Fig. 32.1
Tectal plate glioma cases with i.v. contrast MR study. (a–c) does not have contrast enhancement and (d) minimal, whereas (e, f) demonstrates significant contrast enhancement
MRI is more reliable than CT for the visualization of tectal tumors and it should be ordered in every child and adolescent with hydrocephalus [9, 23]. MRI reliably detects a tectal mass and it is a reliable imaging modality for follow-up [15, 24]. There has been no consensus on significance of contrast enhancement in the tumorous region yet [10]. Contrast enhancement at presentation is seen in up to 18 % of cases [24, 25]. It is speculated that there is no correlation between contrast enhancement in the first imaging and tumor progression during follow-up. On the other hand, there is contrast enhancement in all cases with tumor enlargement during follow-up (Fig. 32.1d–f) [19, 24]. The T2-weighted images give more detailed anatomical information about these lesions particularly growth direction and relationship of the tumor with cerebellum and tegmentum (Fig. 32.2a–f).
Fig. 32.2
The T-2 weighted images give more detailed anatomical information. In the six cases shown above (a–f) the boundaries of the tectal lesions are very clear in T2 sequences
32.1.4 Surgical Treatment
The goal of treatment in tectal plate gliomas is to reverse the signs and symptoms of hydrocephalus and improve neurologic deficits and to prevent further neurologic damage [10]. One of the earliest treatment options is shunting of cerebrospinal fluid to peritoneum via a ventriculoperitoneal (VP) shunt [26].
Pollack al. [18] describe hydrocephalus for this group of patients to be more challenging than the usual hydrocephalic patient.
18.75 % of the patients (3 out of 16) in this report developed subdural hematomas.

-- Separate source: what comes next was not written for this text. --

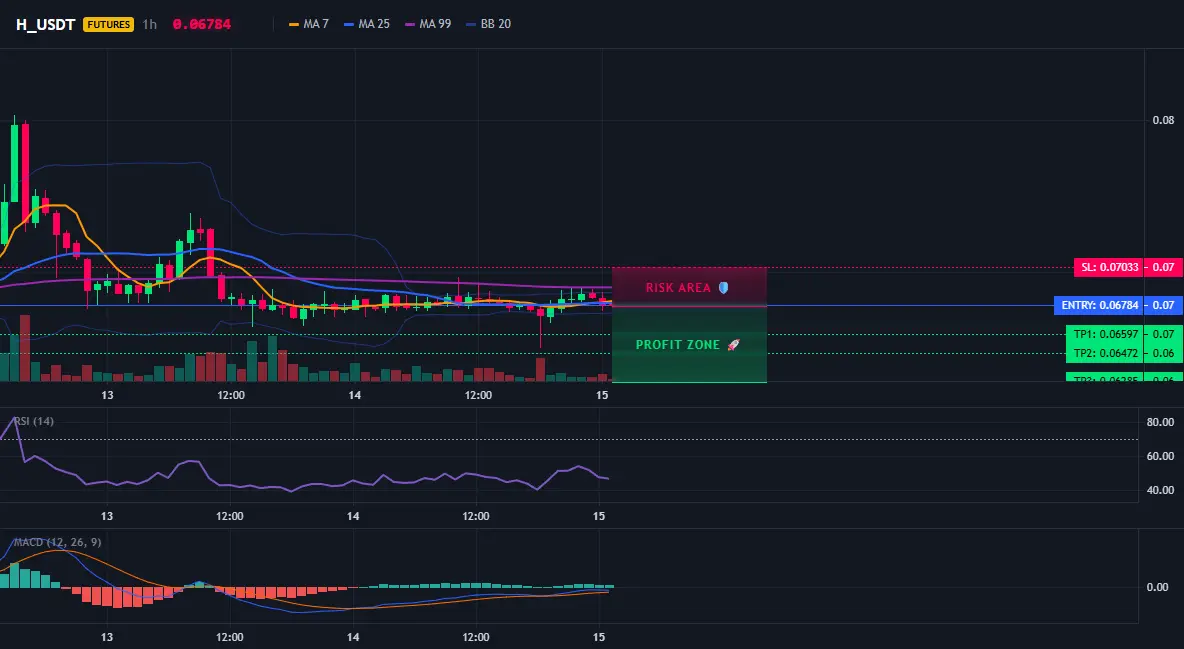The width and height of the screenshot is (1184, 649).
Task: Click the 14 date marker on main chart axis
Action: [x=354, y=395]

Chapman [27] encountered similar problems in his shunted cases with 28.57 % (2 out of 7) cases resulting in subdural hematomas. Subsequent management is open-ended follow-up with neuroimaging. The second option is endoscopic third ventriculostomy (ETV). It is the gold standard for the management of hydrocephalus induced by tectal plate gliomas (Fig. 32.3a–d) and additionally allows the surgeon to take a biopsy from the lesion [28–30]. The third but less frequently used option is endoscopic aqueductoplasty with or without stenting [10].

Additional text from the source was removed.